What you should copy is the line containing "Click the grey December 4, 2023 tooltip box" and all lines after it in the entries below, exactly and without anything added.

· · · ·

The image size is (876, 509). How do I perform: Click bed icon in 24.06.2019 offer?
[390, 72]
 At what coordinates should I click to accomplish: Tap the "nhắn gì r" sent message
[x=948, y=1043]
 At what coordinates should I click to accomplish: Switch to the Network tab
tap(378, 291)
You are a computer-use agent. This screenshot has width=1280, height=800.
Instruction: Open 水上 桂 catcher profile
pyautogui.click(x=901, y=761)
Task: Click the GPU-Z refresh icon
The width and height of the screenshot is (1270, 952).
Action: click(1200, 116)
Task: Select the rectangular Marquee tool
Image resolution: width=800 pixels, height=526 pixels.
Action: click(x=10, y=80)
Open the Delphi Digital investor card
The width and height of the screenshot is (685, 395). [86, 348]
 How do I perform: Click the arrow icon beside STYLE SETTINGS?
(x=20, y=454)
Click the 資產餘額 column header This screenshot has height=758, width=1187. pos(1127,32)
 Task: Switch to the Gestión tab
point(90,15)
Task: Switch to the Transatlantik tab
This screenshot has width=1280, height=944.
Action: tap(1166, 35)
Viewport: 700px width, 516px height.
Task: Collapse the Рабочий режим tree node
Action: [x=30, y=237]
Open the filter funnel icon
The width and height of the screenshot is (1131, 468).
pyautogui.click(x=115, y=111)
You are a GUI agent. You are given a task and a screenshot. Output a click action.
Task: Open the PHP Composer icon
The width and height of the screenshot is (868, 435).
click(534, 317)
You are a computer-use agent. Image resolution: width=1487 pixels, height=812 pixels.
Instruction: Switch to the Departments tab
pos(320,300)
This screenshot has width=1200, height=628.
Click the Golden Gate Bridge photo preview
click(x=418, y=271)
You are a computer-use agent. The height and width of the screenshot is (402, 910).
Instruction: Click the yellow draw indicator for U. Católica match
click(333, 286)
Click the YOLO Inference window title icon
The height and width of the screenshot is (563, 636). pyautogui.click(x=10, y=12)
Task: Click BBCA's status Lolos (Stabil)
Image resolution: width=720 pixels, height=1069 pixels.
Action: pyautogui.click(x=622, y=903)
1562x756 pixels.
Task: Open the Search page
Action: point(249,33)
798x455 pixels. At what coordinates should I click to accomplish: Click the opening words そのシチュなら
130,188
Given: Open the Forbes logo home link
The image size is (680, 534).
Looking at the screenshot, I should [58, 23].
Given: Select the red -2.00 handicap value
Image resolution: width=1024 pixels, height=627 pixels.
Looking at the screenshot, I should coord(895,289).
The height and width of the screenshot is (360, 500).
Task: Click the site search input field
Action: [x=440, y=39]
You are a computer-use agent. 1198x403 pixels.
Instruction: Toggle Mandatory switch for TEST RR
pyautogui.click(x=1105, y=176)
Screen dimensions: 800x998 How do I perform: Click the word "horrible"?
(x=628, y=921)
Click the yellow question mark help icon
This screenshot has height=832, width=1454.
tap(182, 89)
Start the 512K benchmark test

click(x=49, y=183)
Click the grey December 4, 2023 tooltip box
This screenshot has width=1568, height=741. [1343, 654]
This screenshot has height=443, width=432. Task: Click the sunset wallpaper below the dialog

· · · ·

**RESPONSE TO THE EXERCISE**
Click the grey December 4, 2023 tooltip box
This screenshot has width=1568, height=741. [1343, 654]
This screenshot has height=443, width=432. Task: Click the sunset wallpaper below the dialog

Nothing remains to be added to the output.